**ABOUT THIS EXERCISE**:
Restate the following entries exactly, including every line.

**DATA RECORDS**:
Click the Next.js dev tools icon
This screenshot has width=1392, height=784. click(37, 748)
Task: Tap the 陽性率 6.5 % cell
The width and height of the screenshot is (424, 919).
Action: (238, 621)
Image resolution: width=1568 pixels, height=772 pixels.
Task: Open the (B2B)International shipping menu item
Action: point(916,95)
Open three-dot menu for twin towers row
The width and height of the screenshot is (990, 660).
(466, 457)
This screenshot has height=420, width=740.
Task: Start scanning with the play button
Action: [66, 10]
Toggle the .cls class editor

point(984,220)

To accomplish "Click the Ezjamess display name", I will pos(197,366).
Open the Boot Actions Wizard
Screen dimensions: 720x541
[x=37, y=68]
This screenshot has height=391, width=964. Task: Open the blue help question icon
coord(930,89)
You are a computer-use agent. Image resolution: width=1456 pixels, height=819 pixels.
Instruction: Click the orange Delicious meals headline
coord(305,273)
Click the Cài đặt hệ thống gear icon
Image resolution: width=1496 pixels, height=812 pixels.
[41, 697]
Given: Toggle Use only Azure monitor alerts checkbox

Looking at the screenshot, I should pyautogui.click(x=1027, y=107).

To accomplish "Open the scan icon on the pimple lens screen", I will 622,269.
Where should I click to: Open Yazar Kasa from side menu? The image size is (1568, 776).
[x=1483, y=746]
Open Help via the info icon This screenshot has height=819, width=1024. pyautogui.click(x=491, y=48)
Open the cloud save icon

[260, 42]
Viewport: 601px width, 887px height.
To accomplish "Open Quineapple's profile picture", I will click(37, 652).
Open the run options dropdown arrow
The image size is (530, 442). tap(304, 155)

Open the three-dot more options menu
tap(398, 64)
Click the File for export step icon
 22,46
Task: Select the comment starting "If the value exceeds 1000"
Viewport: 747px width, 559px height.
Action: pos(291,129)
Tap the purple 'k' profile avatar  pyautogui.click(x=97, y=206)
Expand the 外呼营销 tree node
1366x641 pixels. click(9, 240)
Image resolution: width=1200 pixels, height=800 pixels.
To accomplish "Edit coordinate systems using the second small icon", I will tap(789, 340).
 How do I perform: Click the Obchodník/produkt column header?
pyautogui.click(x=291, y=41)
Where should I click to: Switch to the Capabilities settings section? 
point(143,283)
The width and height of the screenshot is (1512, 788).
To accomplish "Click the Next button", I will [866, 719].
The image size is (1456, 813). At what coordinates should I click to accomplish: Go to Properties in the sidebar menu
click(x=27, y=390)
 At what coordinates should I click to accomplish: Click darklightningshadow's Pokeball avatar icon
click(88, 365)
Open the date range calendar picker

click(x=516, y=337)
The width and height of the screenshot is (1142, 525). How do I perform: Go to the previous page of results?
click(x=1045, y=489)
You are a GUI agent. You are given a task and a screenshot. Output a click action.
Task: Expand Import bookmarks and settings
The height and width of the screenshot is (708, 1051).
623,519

**TASK OUTPUT**:
Click the Next.js dev tools icon
This screenshot has width=1392, height=784. click(37, 748)
Task: Tap the 陽性率 6.5 % cell
The width and height of the screenshot is (424, 919).
Action: (238, 621)
Image resolution: width=1568 pixels, height=772 pixels.
Task: Open the (B2B)International shipping menu item
Action: point(916,95)
Open three-dot menu for twin towers row
The width and height of the screenshot is (990, 660).
(466, 457)
This screenshot has height=420, width=740.
Task: Start scanning with the play button
Action: [66, 10]
Toggle the .cls class editor

point(984,220)

To accomplish "Click the Ezjamess display name", I will pos(197,366).
Open the Boot Actions Wizard
Screen dimensions: 720x541
[x=37, y=68]
This screenshot has height=391, width=964. Task: Open the blue help question icon
coord(930,89)
You are a computer-use agent. Image resolution: width=1456 pixels, height=819 pixels.
Instruction: Click the orange Delicious meals headline
coord(305,273)
Click the Cài đặt hệ thống gear icon
Image resolution: width=1496 pixels, height=812 pixels.
[41, 697]
Given: Toggle Use only Azure monitor alerts checkbox

Looking at the screenshot, I should pyautogui.click(x=1027, y=107).

To accomplish "Open the scan icon on the pimple lens screen", I will 622,269.
Where should I click to: Open Yazar Kasa from side menu? The image size is (1568, 776).
[x=1483, y=746]
Open Help via the info icon This screenshot has height=819, width=1024. pyautogui.click(x=491, y=48)
Open the cloud save icon

[260, 42]
Viewport: 601px width, 887px height.
To accomplish "Open Quineapple's profile picture", I will click(37, 652).
Open the run options dropdown arrow
The image size is (530, 442). tap(304, 155)

Open the three-dot more options menu
tap(398, 64)
Click the File for export step icon
 22,46
Task: Select the comment starting "If the value exceeds 1000"
Viewport: 747px width, 559px height.
Action: pos(291,129)
Tap the purple 'k' profile avatar  pyautogui.click(x=97, y=206)
Expand the 外呼营销 tree node
1366x641 pixels. click(9, 240)
Image resolution: width=1200 pixels, height=800 pixels.
To accomplish "Edit coordinate systems using the second small icon", I will tap(789, 340).
 How do I perform: Click the Obchodník/produkt column header?
pyautogui.click(x=291, y=41)
Where should I click to: Switch to the Capabilities settings section? 
point(143,283)
The width and height of the screenshot is (1512, 788).
To accomplish "Click the Next button", I will [866, 719].
The image size is (1456, 813). At what coordinates should I click to accomplish: Go to Properties in the sidebar menu
click(x=27, y=390)
 At what coordinates should I click to accomplish: Click darklightningshadow's Pokeball avatar icon
click(88, 365)
Open the date range calendar picker

click(x=516, y=337)
The width and height of the screenshot is (1142, 525). How do I perform: Go to the previous page of results?
click(x=1045, y=489)
You are a GUI agent. You are given a task and a screenshot. Output a click action.
Task: Expand Import bookmarks and settings
The height and width of the screenshot is (708, 1051).
623,519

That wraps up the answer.